Please carry on the account of the 1773–1774 frontier hostilities along the Ohio and Kanawha Rivers, starting right after its last sentence.

=== Document text ===

In the year 1773, the Indians killed two white men on the Hockhocking River, to-wit, John Martin and Guy Meek, (Indian traders), and robbed them of about £200 worth of goods. About the 1st of May, 1774, they killed two men in a canoe on the Ohio River, and robbed the canoe of its contents.* There were other similar occurrences, which left no doubt upon the minds of the western people, that the savages had determined to make war upon them; and of course acts of retaliation were resorted to on the part of the whites.
The late Col. Angus McDonald, near Winchester, and several other individuals, went out in the spring 1774, to survey the military bounty lands, lying on the Ohio and Kanawha Rivers, allowed by the King's proclamation to the officers and soldiers of the army, for their services in a preceding war with the Indians, but were driven off.

=== Available data ===

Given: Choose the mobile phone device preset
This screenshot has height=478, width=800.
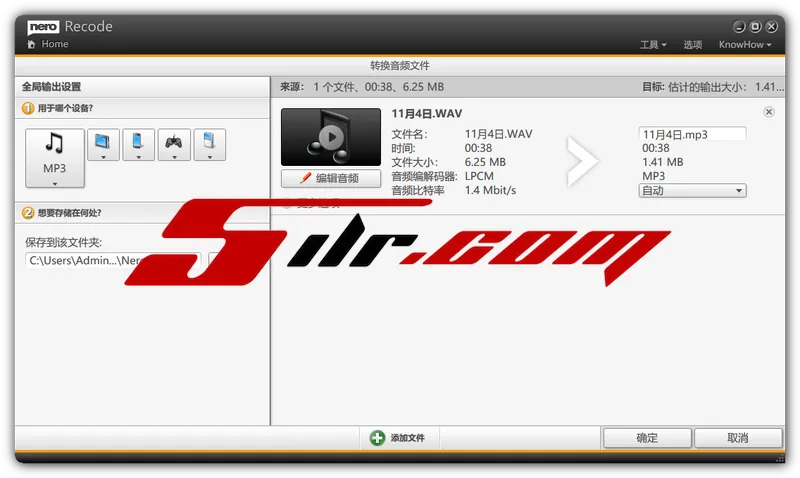Looking at the screenshot, I should point(138,144).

===

:: Task result ::
Col. McDonald forthwith waited on Gov. Dunmore in person, and gave him an account of the hostile disposition of the Indians. The governor authorized him to raise a regiment of four hundred men, and immediately proceed to punish the enemy. He soon succeeded in raising his little army; in the month of June marched into the Indian country, destroyed several of their villages, cut off their corn, and returned. He had two or three running fights with the Indians, but there was little blood shed on either side.
This act of war produced a general combination of the various nations northwest of the Ohio; and hence arose the necessity of speedily raising a powerful army to save the western people from being entirely cut off, or driven from their habitation.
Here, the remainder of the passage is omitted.